[RFC] Revamp dialect registration

While most mlir-opt-like testing tools will likely want to be able to operate on every possible passes and dialect, a production compiler would try to minimize the binary size and the number of dialects loaded in the context to reduce the memory footprint as well as some runtime aspects (number of canonicalization patterns to go through, etc.).
As MLIR is growing (we maintain almost 60 dialects out-of-tree inside Google), we also hit the limit in maintenance of MLIR-based tooling in terms of registration and dependency management.
I took some time to revisit how we’re handling it.

At the moment there is a global registry of Dialects, and factory function are registered globally there. When constructing a MLIRContext, all the globally registered dialects are automatically loaded in the context.
This is causing some problems as the client creating the MLIRContext has to ensure that before creating it all possible dialects that will be needed are in the global registry.
The global registry encourage a pattern of using dynamic global constructors to register dialects, and force-linking these objects in the final binaries. This complicates the build system configuration and often breaks the modularity of the build: for simplicity these global constructors are always linked-in, pulling inside the binary all the code for the associated dialect, and worse: we end up with loading in the Context many more dialects than needed, increasing the startup time and the memory footprint.

As an example, tf-opt (TensorFlow flavor of mlir-opt) always register and load in the Context these dialects:

affine, avx512, chlo, coo, corert, data, gpu, linalg, llvm, llvm_avx512, lmhlo, mhlo, nvvm, omp, quant, rocdl, scf, sdbm, shape, spv, std, tf, tf_device, tf_executor, tf_saved_model, tfd, tfjs, tfl, tfrt, tfrt_dht, tfrt_fallback, tpurt, ts, vector

The direction I’m taking right now is to move away from relying on the global registry as much as possible and not load any dialects in the MLIRContext on construction.

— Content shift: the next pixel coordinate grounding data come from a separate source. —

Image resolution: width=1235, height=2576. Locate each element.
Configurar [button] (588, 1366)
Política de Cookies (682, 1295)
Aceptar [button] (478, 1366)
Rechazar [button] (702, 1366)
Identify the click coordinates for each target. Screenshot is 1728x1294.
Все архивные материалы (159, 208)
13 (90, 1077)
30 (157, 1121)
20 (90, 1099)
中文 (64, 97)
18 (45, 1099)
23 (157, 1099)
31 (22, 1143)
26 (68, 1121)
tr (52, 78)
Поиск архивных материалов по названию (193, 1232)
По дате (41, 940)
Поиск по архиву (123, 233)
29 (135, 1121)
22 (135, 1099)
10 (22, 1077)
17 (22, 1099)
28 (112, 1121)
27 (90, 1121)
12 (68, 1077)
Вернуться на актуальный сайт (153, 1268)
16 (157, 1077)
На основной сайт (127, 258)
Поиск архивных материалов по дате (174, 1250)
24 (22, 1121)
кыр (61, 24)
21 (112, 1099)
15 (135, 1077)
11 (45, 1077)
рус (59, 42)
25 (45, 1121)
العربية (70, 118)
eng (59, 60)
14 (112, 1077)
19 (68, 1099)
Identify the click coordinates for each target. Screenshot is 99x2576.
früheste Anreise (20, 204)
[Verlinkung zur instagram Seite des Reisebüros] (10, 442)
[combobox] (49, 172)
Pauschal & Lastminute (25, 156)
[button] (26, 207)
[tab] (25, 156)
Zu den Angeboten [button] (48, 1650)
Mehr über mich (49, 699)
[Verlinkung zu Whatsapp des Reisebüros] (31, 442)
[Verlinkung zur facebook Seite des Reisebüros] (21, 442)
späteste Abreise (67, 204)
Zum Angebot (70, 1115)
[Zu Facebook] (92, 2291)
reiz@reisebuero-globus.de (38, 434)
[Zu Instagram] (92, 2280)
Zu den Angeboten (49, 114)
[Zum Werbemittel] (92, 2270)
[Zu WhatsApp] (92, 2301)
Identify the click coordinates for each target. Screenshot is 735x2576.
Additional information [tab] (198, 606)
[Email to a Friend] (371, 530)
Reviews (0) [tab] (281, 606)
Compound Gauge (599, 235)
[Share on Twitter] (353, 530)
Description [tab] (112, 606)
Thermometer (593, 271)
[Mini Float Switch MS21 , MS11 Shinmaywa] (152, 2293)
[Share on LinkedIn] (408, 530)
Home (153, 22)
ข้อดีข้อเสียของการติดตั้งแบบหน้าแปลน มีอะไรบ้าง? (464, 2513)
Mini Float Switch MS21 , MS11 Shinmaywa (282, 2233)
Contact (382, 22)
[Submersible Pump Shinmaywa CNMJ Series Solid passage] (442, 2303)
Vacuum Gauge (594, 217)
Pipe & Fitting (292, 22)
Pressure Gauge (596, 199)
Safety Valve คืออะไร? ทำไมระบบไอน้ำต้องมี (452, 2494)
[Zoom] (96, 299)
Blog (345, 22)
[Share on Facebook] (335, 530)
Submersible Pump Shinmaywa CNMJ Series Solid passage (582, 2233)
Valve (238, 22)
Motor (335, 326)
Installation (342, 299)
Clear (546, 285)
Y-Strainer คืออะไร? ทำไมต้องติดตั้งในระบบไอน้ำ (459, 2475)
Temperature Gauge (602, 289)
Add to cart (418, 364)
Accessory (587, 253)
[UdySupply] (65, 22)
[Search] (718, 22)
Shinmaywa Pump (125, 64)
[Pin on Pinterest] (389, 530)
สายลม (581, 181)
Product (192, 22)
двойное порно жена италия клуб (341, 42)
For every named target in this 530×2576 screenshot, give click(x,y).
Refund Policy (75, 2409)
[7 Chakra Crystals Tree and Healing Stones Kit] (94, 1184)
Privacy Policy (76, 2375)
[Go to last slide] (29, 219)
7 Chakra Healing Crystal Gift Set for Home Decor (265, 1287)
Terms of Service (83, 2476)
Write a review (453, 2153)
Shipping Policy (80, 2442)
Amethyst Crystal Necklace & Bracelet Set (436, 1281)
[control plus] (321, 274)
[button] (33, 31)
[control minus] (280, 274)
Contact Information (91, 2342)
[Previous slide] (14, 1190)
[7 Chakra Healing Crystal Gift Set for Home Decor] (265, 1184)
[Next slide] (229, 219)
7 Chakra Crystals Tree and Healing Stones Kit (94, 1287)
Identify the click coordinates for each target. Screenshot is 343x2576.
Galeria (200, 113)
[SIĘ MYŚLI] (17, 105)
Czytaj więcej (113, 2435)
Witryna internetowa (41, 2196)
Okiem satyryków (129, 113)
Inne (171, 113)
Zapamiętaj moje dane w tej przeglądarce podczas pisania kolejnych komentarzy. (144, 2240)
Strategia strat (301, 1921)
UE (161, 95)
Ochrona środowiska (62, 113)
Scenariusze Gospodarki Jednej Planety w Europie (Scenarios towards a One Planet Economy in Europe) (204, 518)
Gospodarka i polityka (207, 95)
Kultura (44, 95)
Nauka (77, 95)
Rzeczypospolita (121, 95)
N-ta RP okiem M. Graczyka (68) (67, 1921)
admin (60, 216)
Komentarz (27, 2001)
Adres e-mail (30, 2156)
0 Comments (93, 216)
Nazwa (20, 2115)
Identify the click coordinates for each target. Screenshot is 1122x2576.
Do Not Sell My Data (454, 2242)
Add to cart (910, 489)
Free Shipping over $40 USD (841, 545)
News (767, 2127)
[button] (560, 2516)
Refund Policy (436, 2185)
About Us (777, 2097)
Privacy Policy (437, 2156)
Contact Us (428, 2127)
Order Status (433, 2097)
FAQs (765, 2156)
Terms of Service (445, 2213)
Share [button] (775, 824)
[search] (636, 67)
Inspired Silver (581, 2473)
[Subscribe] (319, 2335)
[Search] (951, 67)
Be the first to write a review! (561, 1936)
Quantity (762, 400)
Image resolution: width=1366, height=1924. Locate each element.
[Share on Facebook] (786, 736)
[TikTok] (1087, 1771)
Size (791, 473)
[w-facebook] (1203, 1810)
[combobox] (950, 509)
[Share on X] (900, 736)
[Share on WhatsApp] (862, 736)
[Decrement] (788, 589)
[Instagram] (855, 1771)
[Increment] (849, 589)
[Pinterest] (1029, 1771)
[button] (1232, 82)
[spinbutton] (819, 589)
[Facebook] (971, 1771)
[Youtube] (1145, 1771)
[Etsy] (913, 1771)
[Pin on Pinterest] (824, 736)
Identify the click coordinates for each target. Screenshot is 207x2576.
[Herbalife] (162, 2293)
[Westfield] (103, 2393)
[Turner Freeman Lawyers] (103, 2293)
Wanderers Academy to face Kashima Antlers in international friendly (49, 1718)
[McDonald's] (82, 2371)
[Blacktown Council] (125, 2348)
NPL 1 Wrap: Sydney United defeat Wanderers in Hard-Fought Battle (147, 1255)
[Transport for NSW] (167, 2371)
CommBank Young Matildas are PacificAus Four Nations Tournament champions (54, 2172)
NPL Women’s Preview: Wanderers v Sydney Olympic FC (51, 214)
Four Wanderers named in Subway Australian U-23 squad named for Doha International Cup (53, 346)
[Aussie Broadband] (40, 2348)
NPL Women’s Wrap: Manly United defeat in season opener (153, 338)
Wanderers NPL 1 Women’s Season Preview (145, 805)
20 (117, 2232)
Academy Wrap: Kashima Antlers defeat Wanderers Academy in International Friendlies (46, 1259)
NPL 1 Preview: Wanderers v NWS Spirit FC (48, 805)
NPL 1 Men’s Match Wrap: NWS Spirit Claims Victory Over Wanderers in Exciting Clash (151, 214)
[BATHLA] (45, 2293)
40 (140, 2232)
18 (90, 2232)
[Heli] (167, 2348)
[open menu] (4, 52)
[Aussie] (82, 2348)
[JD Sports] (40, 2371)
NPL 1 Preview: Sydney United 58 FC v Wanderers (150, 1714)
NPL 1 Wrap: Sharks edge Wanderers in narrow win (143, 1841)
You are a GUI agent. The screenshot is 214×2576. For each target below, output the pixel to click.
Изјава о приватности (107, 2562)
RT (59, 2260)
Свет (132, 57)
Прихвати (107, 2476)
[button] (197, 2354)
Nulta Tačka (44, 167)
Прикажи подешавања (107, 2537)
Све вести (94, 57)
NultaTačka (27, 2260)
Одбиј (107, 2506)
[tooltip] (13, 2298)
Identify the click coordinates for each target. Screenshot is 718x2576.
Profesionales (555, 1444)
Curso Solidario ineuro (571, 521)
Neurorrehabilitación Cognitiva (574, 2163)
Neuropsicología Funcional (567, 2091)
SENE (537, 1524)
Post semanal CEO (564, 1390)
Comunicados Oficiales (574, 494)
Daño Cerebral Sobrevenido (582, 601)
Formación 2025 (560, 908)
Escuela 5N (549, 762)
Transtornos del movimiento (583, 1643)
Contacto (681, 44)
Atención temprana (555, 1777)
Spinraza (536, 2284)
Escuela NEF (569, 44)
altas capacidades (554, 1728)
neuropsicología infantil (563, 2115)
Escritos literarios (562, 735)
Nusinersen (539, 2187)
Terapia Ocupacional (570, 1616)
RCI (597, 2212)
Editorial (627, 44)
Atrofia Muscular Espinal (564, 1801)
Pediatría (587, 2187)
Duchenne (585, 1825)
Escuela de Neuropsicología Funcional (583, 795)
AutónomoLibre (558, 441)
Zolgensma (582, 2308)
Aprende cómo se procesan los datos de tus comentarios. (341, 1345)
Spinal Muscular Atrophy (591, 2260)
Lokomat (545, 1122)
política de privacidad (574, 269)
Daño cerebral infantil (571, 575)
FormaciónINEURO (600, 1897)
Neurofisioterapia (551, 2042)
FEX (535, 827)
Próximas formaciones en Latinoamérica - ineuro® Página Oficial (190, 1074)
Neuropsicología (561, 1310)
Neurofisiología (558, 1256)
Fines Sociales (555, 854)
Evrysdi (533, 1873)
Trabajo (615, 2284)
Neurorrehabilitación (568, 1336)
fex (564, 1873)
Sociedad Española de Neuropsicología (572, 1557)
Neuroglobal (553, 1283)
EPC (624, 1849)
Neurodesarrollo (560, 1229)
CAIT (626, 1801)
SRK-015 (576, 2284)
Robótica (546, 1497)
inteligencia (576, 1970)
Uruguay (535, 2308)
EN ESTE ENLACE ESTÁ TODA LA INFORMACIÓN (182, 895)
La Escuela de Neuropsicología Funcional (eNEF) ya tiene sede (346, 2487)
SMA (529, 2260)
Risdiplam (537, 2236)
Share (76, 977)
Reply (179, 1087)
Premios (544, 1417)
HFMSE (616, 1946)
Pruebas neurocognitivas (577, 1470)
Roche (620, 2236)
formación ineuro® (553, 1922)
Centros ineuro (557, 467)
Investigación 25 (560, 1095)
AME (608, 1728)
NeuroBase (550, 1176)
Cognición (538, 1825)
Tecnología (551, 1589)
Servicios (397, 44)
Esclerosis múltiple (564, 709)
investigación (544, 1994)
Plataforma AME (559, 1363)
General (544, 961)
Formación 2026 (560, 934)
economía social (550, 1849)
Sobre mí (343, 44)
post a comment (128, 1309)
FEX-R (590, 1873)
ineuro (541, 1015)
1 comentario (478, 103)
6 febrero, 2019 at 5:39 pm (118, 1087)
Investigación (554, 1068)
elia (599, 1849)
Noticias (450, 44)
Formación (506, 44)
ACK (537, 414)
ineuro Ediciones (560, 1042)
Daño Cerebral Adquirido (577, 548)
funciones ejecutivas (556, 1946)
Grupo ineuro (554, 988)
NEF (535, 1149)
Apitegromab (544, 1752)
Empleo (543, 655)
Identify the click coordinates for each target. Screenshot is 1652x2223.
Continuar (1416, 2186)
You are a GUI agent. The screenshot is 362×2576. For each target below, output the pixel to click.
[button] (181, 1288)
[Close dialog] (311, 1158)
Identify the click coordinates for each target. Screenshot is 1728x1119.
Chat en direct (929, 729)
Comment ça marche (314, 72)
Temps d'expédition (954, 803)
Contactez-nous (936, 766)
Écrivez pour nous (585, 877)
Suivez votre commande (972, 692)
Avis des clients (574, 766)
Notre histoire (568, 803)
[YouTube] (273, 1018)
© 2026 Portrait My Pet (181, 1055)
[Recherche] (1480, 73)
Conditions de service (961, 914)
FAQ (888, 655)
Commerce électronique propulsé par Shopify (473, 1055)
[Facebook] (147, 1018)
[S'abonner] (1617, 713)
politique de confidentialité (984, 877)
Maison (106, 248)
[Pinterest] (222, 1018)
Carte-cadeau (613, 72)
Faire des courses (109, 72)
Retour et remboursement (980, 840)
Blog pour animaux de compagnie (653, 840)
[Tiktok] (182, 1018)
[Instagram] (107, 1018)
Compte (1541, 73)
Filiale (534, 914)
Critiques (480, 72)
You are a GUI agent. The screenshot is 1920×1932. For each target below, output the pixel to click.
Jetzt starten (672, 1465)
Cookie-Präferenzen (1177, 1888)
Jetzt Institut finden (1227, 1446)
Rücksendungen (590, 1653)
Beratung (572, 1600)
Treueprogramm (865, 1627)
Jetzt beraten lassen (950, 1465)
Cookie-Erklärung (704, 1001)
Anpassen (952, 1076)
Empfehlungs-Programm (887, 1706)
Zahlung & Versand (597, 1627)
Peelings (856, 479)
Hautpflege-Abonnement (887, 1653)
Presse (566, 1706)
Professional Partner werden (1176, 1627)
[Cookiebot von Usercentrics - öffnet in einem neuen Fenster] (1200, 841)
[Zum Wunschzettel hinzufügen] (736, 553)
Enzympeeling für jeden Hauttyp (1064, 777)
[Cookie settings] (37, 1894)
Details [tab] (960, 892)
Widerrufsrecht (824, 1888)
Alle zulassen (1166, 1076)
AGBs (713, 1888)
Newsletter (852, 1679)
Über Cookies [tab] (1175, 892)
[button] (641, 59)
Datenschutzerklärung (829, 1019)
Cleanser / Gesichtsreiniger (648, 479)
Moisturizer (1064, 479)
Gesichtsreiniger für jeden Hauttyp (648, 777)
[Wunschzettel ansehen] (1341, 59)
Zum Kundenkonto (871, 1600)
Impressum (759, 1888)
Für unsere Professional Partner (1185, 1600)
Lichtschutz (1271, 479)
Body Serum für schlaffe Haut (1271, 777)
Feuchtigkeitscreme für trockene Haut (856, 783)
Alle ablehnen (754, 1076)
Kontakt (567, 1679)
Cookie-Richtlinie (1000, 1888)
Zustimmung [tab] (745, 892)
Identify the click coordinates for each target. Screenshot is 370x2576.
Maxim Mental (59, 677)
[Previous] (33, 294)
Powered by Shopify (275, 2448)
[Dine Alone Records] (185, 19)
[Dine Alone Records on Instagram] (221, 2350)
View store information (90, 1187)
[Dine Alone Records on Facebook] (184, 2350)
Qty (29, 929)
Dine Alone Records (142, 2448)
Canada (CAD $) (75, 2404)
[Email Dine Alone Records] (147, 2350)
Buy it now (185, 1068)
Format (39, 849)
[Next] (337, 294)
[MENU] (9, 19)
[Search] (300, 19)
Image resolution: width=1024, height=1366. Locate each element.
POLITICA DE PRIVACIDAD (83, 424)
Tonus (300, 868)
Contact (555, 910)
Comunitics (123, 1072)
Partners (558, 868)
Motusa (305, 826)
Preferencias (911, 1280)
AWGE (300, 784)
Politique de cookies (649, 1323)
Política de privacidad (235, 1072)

Instead Dialects will be loaded in the context under three mechanisms:

  1. Explicitly:
  mlir::MLIRContext context;
  // Load our Dialect in this MLIR Context.
  context.getOrLoadDialect<mlir::toy::ToyDialect>();

A compiler like the Toy compiler needs to load the ToyDialect before the frontend emits operations from this dialect. However we don’t want the compiler to explicitly list all the possible dialects involved in the optimizer. Hence the second mechanism below.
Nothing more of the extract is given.